I don't acceptt the concept of “deserving” and “undeserving”. Everyone deserves food, shelter, an education, the chance to work, respect, dignity, self-determination, and a passport. Nothing in the Human Rights Act says you have to be grateful. The sad truth about Norman is that he has probably always received a bit less of all the essentials because he isn’t enormous fun to be around. Belén will probably always get her needs met because you only need to meet her and you want to put in that extra effort. And I only needed to mention her voluntary work with Los Ángeles, and people all over Málaga province were queueing up to help (mostly other great hard-working volunteers themselves!). There is no queue to help Norman. He’ll never be the first service-user we think of when a box of shoes or coats comes in, or a carton of biscuits. But he has all the same needs, and all the same rights.

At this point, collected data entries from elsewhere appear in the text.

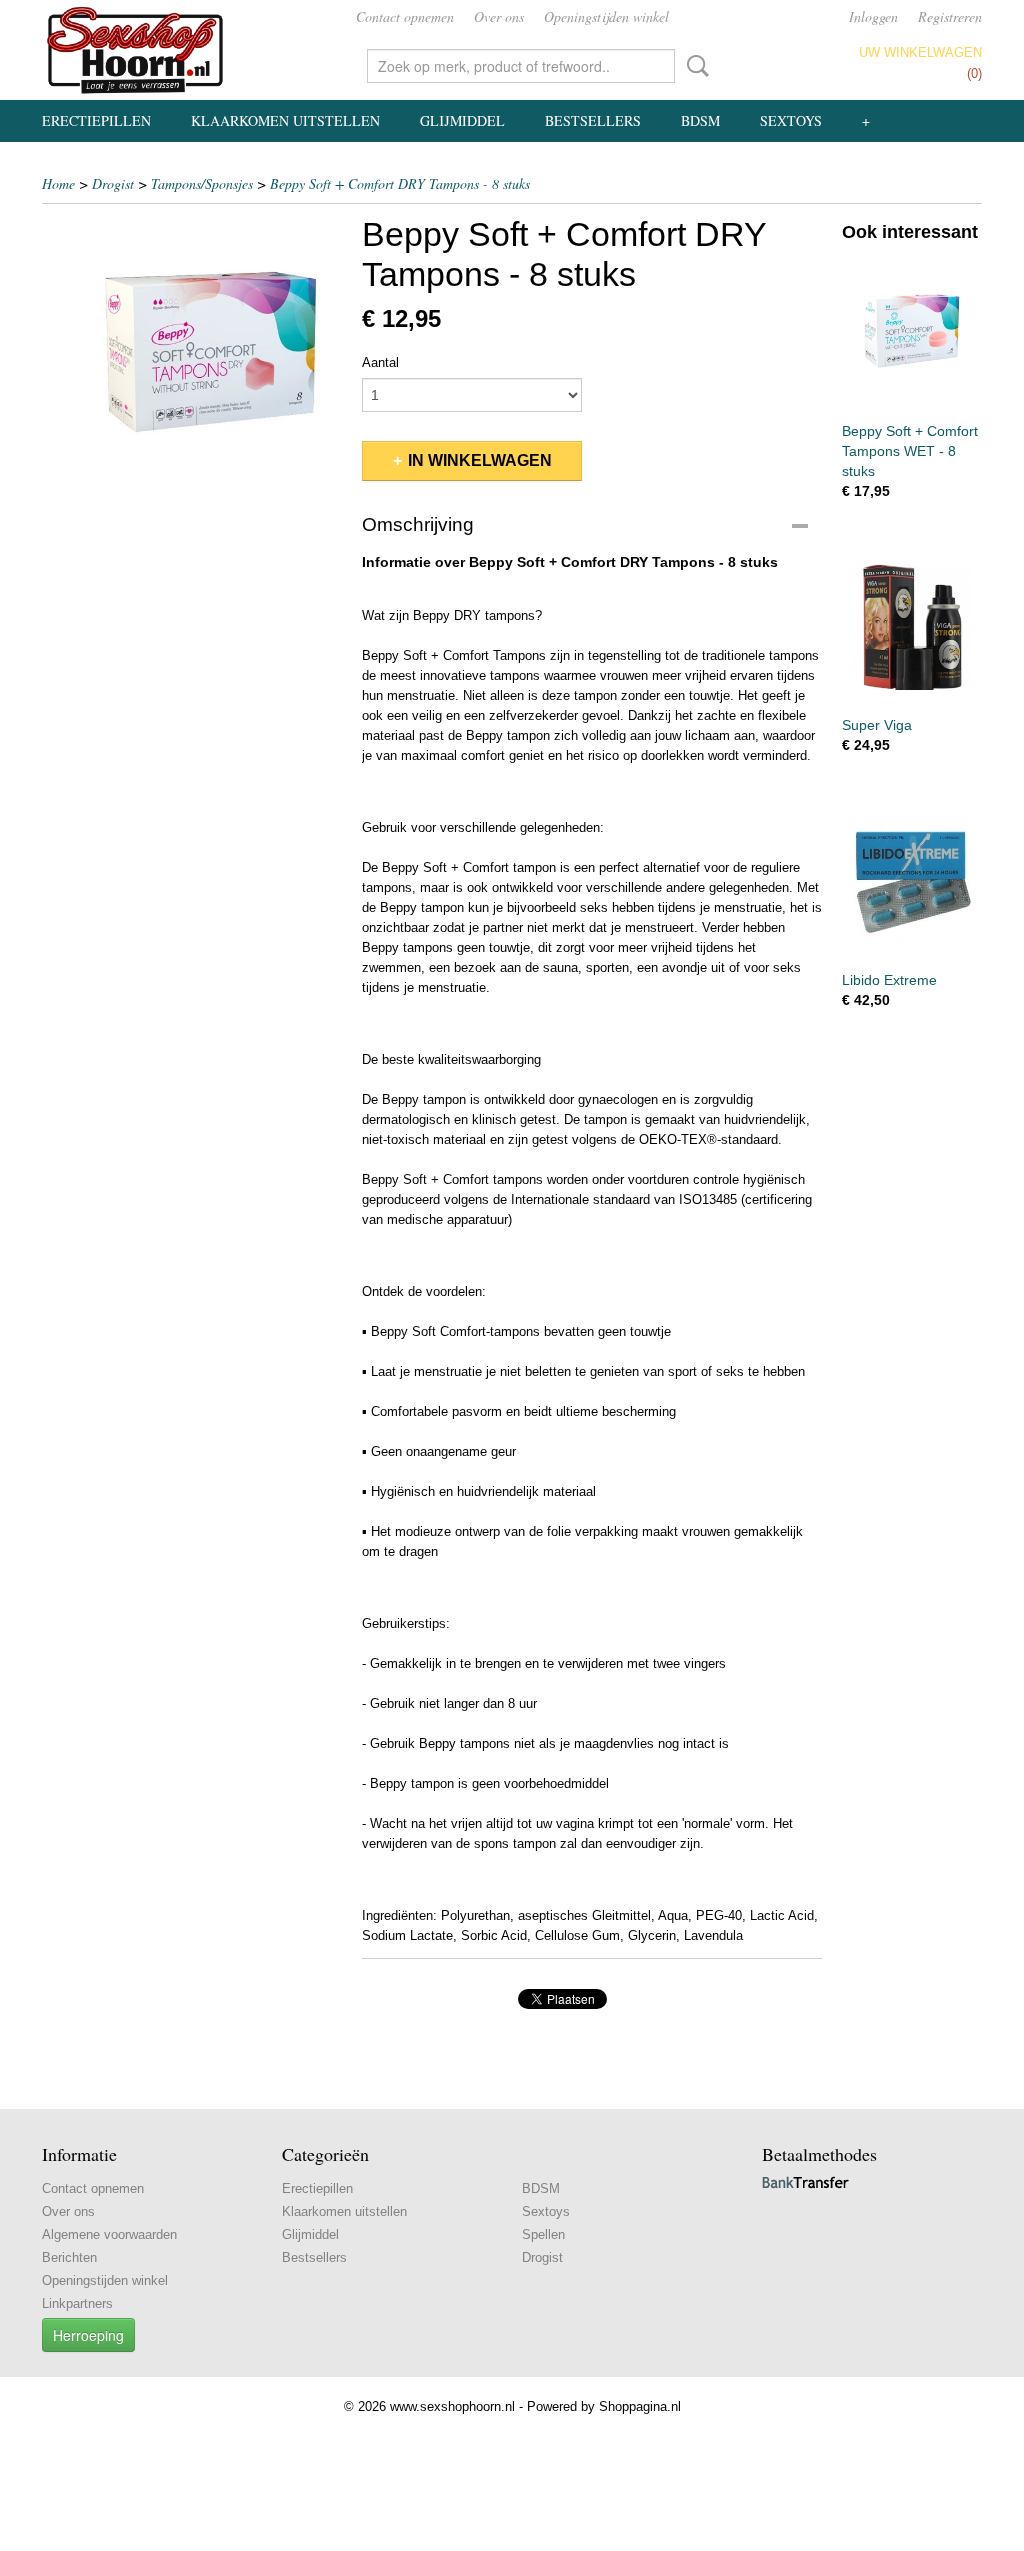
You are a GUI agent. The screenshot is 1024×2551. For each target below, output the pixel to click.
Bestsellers (593, 120)
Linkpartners (77, 2303)
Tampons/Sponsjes (202, 183)
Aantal (380, 362)
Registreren (950, 16)
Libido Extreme (889, 980)
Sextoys (791, 120)
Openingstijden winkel (606, 16)
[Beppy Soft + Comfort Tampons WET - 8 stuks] (912, 330)
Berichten (69, 2257)
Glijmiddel (462, 120)
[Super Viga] (912, 625)
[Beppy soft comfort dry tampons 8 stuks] (192, 364)
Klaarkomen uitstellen (285, 120)
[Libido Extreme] (912, 879)
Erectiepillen (96, 120)
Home (58, 183)
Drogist (113, 183)
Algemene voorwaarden (109, 2234)
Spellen (543, 2234)
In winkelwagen (480, 460)
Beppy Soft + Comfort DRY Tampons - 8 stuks (400, 183)
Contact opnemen (405, 16)
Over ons (499, 16)
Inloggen (873, 16)
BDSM (700, 120)
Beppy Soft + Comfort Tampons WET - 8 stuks (910, 451)
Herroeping (88, 2335)
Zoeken (694, 66)
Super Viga (877, 725)
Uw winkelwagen (920, 52)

And every time we begin to forget that, the divisive lot win. The haters. The Daily Express, who want us to sneer at the “undeserving poor” so we forget to put attention on the government policies that have put them there. And right now while the papers are full of the High court Brexit decision and now the US elections, the government has sneaked through some more shocking cuts to disabled people’s benefits. When we wonder which of us we shouldn’t be caring about, the wedge is driven further through the remnants of what used to be a kind, co-operative, British society. Politicians divide people, intolerance becomes the norm, hate speech becomes standard, and people stop caring. Every time we think that Norman has some kind of responsibility to say please and thank you, we give more power to the haters and take it away from humanity.